Pas vraiment et c’est aussi l’intérêt de mettre le projet entre parenthèses pendant quelque temps et de se concentrer sur quelque chose de complètement nouveau avec C2C. On va se rafraîchir les idées et s’ouvrir musicalement. En côtoyant les gars de Beat Torrent qui font aussi partie de C2C, j’écoute plein de nouveaux trucs, pas mal d’électro un peu bourrin, du dubstep. C’est des styles que je n’écoutais pas trop jusqu’ici. Ca me donne des nouvelles idées et je me dis que c’est aussi des choses qui pourraient nourrir un peu les univers d’Hocus Pocus. En travaillant sur C2C, il y a des petites idées qui commencent à me venir pour les prochains albums d’Hocus. C’est aussi une expérience, car on est tous les jours en studio, on teste des sons, on enregistre des nouveaux instruments, des nouvelles percussions testent des nouveaux sons de synthé. Tous ces sons-là, c’est aussi une expérience qu’on met de côté pour les projets d’Hocus Pocus. Il n’y a rien de précis pour le moment, mais on est en train de se nourrir pour la suite

Le monde du hip-hop a été tenu en haleine jusqu’à il y a quelques jours en ce qui concerne la sortie de l’album de Kanye West et Jay-Z, « Watch the throne ». L’as-tu écouté ? Si oui, qu’en penses-tu ?
J’ai acheté l’album par curiosité plus que par réel goût. J’étais curieux de voir ce qu’ils avaient pu faire. Je n’ai pas été enflammé par le truc. Il y a de bons morceaux comme celui produit par Pete Rock par exemple, même si c’est du gros gros sample. Il y a d’ailleurs pas mal de choses comme cela dans l’album. Bon, les gars sont là. Ils rap bien, il y a du flow. Au niveau du texte, par contre, j’ai l’impression que ca ne va pas très très loin. Rien que pour le clip qu’ils ont sorti (ndlr : le clip du titre « Otis ») j’ai été vraiment déçu. Et pourtant je suis un grand fan de Spike Jonze mais là j’ai été vraiment déçu par le truc. Ca pas été la révélation pour moi, il y a d’autres trucs qui m’ont plus mis la claque.

Comme quoi par exemple ?
L’album de Zo ! qui est, je crois, un projet qui est affilié par Foreign Exchange et qui est sorti gratuitement sur BandCamp et qui tue tout simple.

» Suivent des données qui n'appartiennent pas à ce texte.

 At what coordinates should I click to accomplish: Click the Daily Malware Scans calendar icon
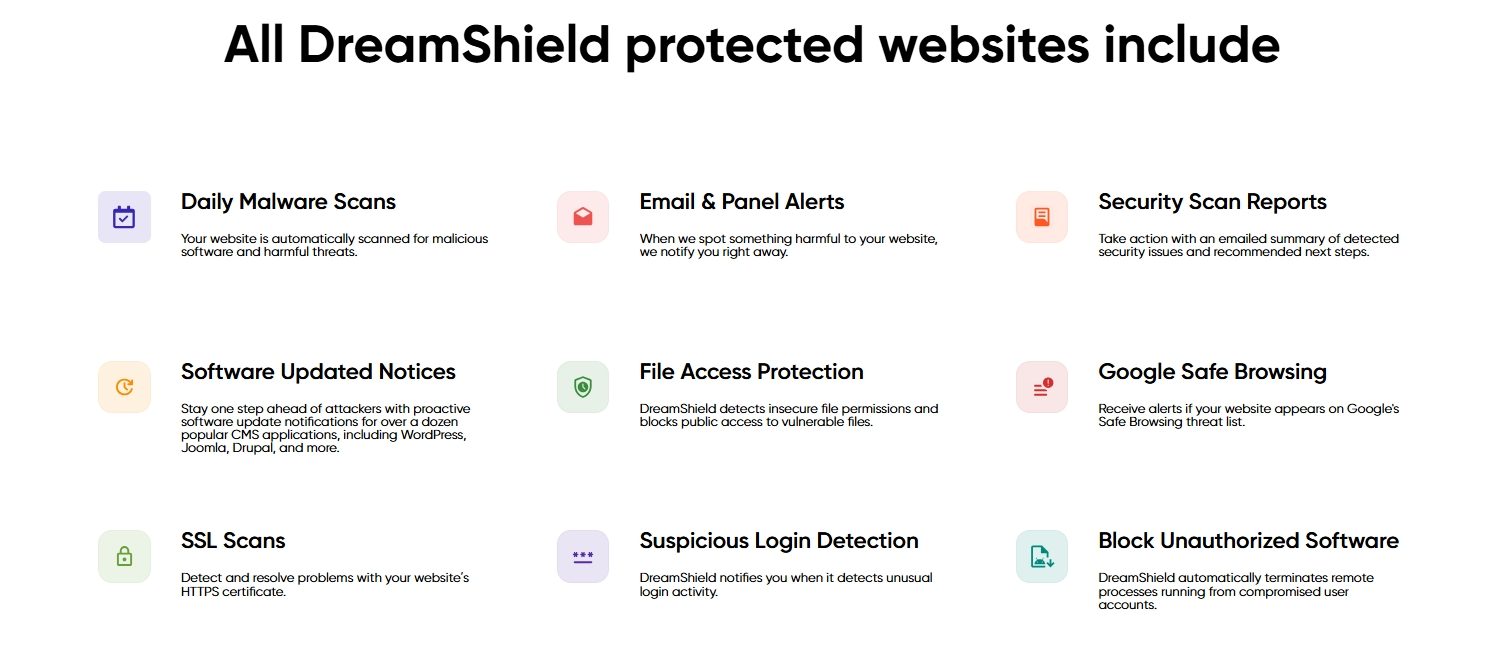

En 2010, lors de notre première rencontre, tu nous définissais le terme « repreZent » comme un mot te faisant penser au morceau de Nas mais aussi comme un mot qui, mis en rapport avec le hip-hop, ne te plais pas tellement puisqu’il peut donner un esprit de dédain. Cette définition est-elle toujours d’actualité ?
Négatif dans le sens un petit peu chauvin. C’est un petit peu ça, le côté « on se représente soi-même ou en tout cas un entourage très proche ». Je comprends la démarche, mais je pense que c’est avant tout de la musique et que cela doit aller plus loin que la simple représentation d’une localité ou d’un état d’esprit. Peut-être, quand c’est pour reprezenter un message positif, etc. pourquoi pas. Mais oui, ça m’évoque toujours le morceau de Nas et c’est peut-être le côté que je retiendrais, le côté plus positif.